[Support-mirrors] Gem mirror
James Britt
james.britt at gmail.com
Wed Nov 9 17:36:20 EST 2005
Dennis Oelkers wrote:
>
> In fact it is quite similar to a read-only entry, you just have to
> add a secrets
> file and a list of allowed users. One thing you have to bear in mind
> is, that
> the user rsync is running as has to be allowed to read and write to the
> directories and files I am supposed to update.

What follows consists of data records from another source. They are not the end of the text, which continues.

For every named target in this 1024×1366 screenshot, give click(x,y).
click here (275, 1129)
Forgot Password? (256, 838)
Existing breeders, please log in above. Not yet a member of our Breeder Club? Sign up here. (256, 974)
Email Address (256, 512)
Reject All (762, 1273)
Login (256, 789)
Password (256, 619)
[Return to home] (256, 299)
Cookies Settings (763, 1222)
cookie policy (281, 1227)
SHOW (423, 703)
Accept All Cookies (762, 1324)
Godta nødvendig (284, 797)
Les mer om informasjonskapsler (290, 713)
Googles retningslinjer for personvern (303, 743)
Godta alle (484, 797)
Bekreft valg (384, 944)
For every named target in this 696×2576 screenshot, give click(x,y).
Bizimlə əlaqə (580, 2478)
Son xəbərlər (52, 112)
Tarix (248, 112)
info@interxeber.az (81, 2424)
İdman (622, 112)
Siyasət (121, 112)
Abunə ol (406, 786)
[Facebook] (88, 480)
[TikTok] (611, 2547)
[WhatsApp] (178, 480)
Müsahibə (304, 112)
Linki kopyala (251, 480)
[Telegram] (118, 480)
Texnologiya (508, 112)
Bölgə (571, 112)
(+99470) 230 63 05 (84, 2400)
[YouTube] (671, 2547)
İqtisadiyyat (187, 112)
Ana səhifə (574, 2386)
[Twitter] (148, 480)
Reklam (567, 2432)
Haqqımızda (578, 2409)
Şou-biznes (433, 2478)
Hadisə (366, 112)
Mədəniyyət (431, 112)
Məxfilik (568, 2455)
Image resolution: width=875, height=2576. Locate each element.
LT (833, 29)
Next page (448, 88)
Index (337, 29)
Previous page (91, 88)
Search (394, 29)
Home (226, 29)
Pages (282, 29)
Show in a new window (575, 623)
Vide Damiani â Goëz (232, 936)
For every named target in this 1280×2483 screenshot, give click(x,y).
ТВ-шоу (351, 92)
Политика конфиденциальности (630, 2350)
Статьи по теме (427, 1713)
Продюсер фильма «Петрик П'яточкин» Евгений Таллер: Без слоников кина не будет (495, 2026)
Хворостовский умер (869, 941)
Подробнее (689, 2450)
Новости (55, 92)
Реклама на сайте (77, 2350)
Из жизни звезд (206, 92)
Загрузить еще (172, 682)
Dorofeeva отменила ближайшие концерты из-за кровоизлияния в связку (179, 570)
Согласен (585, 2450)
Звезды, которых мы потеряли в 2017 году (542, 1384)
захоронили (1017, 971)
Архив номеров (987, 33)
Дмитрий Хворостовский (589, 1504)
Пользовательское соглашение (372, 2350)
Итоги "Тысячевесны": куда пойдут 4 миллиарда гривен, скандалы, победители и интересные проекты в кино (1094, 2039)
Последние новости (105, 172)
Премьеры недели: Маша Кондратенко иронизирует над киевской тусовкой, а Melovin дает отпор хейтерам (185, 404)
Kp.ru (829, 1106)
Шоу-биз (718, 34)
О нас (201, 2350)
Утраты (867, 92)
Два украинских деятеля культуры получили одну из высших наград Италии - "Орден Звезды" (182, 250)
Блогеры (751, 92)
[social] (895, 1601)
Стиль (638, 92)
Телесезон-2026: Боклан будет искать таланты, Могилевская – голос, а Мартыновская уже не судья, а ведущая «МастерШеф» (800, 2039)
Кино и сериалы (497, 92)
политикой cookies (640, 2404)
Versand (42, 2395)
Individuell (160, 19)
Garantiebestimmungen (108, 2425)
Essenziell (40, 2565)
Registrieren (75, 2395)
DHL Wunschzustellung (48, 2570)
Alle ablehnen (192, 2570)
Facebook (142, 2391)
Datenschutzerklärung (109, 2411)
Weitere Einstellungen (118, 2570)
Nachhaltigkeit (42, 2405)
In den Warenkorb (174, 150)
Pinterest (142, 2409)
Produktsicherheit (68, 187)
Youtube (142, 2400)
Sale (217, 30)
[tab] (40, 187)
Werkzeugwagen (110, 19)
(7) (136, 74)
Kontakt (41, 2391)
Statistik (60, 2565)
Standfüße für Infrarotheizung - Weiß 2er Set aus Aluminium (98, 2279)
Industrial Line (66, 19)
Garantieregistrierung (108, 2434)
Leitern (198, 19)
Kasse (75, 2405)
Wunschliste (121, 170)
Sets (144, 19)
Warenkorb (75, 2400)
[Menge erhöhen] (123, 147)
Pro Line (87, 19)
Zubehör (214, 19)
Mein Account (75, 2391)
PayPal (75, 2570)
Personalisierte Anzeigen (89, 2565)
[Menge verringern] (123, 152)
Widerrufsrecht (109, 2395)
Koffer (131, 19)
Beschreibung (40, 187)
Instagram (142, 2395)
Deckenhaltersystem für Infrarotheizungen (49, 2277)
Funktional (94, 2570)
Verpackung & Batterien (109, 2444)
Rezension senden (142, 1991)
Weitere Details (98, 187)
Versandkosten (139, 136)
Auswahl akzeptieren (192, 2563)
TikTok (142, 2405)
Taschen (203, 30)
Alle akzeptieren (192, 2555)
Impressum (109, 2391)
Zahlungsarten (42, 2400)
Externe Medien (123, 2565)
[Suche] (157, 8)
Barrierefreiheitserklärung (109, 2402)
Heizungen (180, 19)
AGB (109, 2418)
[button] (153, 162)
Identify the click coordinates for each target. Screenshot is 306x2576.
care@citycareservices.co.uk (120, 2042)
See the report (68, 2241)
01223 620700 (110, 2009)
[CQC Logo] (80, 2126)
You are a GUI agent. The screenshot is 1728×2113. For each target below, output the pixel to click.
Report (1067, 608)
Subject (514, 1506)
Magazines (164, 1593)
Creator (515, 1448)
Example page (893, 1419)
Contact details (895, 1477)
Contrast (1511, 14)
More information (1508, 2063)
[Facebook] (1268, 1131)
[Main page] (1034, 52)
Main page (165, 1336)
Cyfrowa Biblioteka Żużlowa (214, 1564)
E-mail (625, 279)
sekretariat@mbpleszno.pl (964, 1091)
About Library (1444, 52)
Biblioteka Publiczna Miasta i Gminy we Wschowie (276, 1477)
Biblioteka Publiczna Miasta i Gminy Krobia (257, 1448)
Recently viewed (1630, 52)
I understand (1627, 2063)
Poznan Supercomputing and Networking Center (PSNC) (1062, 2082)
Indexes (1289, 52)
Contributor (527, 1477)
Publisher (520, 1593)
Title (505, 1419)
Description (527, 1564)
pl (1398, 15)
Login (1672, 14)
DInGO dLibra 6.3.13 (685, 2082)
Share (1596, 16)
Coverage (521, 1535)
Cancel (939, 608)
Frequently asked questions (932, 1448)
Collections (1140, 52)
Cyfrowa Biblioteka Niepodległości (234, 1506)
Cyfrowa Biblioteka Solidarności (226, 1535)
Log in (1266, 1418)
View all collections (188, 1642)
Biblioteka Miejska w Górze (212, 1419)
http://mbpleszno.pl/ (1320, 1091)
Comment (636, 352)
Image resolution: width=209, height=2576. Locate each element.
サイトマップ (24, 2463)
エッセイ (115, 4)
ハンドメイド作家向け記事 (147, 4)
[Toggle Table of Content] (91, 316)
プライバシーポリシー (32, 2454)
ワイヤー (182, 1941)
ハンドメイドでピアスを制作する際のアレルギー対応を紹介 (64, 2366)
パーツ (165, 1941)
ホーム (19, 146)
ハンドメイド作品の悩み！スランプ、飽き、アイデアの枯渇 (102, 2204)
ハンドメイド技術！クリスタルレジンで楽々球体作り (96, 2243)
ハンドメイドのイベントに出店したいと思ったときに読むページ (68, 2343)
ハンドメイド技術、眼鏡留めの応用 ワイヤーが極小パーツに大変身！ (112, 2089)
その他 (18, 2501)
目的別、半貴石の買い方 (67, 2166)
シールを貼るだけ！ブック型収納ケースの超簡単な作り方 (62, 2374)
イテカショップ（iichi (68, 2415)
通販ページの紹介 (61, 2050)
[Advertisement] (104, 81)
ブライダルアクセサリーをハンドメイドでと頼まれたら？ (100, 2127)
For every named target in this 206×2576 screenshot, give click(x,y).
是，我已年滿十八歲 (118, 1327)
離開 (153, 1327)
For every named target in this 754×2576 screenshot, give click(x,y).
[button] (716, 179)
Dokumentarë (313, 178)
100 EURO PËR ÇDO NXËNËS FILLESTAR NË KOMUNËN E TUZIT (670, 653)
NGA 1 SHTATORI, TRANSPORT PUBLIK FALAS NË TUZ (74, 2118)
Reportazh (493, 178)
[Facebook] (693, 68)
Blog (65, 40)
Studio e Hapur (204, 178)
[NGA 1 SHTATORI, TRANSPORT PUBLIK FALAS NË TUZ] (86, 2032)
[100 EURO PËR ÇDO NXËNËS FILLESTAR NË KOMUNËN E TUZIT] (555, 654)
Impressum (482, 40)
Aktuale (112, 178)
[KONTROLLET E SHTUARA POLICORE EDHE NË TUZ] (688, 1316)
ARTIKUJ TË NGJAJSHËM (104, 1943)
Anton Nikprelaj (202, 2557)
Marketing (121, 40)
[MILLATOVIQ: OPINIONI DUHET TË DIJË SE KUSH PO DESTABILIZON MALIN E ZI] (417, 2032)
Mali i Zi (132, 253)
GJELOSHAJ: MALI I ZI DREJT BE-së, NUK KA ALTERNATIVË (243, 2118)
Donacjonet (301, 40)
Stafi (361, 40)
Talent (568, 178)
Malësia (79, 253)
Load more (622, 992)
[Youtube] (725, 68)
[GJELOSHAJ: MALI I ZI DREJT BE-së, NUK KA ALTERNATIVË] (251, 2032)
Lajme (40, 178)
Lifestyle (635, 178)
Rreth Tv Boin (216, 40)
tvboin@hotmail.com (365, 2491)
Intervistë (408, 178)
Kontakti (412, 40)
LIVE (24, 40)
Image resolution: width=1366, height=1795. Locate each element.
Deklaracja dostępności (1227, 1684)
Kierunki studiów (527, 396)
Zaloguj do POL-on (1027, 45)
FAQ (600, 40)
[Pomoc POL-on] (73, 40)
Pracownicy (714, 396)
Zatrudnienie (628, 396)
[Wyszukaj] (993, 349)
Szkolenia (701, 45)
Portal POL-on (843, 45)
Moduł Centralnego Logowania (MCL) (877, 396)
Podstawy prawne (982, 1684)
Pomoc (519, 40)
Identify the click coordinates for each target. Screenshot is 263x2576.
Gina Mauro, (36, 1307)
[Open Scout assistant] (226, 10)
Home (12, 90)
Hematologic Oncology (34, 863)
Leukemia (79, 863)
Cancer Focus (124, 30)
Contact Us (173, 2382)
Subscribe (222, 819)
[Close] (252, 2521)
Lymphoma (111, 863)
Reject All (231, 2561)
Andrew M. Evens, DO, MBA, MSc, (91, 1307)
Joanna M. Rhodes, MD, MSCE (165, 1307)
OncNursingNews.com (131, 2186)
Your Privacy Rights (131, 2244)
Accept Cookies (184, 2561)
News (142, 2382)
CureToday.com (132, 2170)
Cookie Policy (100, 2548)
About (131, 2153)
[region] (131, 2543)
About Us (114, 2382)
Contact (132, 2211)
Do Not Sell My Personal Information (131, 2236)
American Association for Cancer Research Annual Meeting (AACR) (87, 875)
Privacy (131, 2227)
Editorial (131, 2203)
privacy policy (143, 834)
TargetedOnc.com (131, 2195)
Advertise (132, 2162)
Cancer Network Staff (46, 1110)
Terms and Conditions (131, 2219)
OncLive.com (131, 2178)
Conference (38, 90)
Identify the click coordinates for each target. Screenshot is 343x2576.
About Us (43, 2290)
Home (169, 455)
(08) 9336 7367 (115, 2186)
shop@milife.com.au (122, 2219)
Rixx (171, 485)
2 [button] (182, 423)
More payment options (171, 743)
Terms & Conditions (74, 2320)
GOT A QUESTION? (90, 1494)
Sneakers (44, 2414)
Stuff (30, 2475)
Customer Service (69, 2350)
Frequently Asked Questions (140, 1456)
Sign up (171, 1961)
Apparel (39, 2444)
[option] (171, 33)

This is really quite foreign to me; what happened to the idea of mirrors
simply fetching new/changed files by running an rsync cron job?
>
> A definition like this should be sufficient:
>
> # this is the head of the config file
> uid = rubyforge-owner
> gid = rubyforge-owner
A definition "like this" goes where?
>
> # this is the entry for the rubyforge repository
> [file-mirror]
> path = /var/www/rubyforge/htdocs
> auth users = rubyforge
> secrets file = /var/www/rubyforge/etc/rsync.secrets
> hosts allow = rubyforge.lauschmusik.de
> hosts deny = *
In what file?
>
> where rubyforge-owner is the user/group which owns (or at least has
> read/write-access to) the path and /var/www/rubyforge/etc/rsync.secrets
> looks like:
>
> rubyforge:mightysecretpassword
>
> One thing you could add is the chroot option for the entry of the
> repository,
> so that rsyncd chroot()s to the path of it when it is accessed, YMMV
> though.
I can see I'll be playing sys admin here, not my favorite role.
>
> I hope this helps a bit, if there is need for further support, please
> feel free
> to contact me.
Do I need to have rsyncd running at all times?
Do I need to create a special user account for the rsync client?
Do I need to explicitly open certain ports?
Does my mirror directory need special permissions?